DIRECTIVE:
Put the data from its first line through the line containing "Looking at the", inclusive, into a numbered list, leaving out any blank lines.

MATERIAL SUPPLIED:
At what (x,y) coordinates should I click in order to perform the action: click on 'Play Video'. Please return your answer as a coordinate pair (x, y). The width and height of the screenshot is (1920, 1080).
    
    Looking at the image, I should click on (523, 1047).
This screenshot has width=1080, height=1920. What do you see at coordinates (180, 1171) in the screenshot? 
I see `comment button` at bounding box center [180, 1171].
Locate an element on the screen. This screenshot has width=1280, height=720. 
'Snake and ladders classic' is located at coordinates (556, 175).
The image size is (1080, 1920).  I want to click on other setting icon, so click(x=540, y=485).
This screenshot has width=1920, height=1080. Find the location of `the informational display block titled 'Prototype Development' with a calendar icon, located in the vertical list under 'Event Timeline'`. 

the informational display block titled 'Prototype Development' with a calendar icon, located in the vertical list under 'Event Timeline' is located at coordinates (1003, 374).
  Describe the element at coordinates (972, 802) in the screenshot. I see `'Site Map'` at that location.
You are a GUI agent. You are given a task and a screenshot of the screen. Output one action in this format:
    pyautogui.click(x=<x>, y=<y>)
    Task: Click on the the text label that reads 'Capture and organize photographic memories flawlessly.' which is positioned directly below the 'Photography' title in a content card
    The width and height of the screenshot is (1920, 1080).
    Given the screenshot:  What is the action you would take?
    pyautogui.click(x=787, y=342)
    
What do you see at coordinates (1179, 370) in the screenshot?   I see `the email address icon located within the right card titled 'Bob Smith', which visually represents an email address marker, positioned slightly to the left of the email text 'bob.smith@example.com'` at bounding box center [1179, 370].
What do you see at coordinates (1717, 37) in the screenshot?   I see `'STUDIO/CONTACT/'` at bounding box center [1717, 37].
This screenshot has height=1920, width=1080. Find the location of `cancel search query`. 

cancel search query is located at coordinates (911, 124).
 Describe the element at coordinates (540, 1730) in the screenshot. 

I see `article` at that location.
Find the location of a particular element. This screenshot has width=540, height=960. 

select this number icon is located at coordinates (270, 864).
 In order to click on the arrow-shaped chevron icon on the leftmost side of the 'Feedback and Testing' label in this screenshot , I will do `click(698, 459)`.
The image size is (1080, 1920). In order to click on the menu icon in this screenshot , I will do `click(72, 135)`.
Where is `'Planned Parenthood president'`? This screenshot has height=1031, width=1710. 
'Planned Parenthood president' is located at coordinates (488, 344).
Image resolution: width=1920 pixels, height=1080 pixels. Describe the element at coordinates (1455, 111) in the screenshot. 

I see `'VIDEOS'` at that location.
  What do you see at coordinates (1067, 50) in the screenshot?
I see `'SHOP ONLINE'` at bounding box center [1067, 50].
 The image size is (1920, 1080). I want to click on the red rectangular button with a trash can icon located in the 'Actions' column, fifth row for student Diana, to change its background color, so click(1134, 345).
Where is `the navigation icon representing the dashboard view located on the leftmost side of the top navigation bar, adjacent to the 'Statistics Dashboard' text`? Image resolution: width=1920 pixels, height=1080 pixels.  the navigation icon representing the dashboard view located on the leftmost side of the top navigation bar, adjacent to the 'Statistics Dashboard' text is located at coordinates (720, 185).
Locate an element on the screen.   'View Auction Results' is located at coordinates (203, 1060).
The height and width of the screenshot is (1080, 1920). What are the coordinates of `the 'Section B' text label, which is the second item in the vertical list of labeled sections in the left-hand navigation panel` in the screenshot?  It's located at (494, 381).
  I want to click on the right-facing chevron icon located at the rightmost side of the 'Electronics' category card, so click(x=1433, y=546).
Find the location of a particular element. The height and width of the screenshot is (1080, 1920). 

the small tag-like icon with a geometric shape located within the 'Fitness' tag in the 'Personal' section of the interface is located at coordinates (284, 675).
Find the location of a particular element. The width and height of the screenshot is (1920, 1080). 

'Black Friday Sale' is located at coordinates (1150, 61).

ANSWER BELOW:
1. At what (x,y) coordinates should I click in order to perform the action: click on 'Play Video'. Please return your answer as a coordinate pair (x, y). The width and height of the screenshot is (1920, 1080).
2.     Looking at the image, I should click on (523, 1047).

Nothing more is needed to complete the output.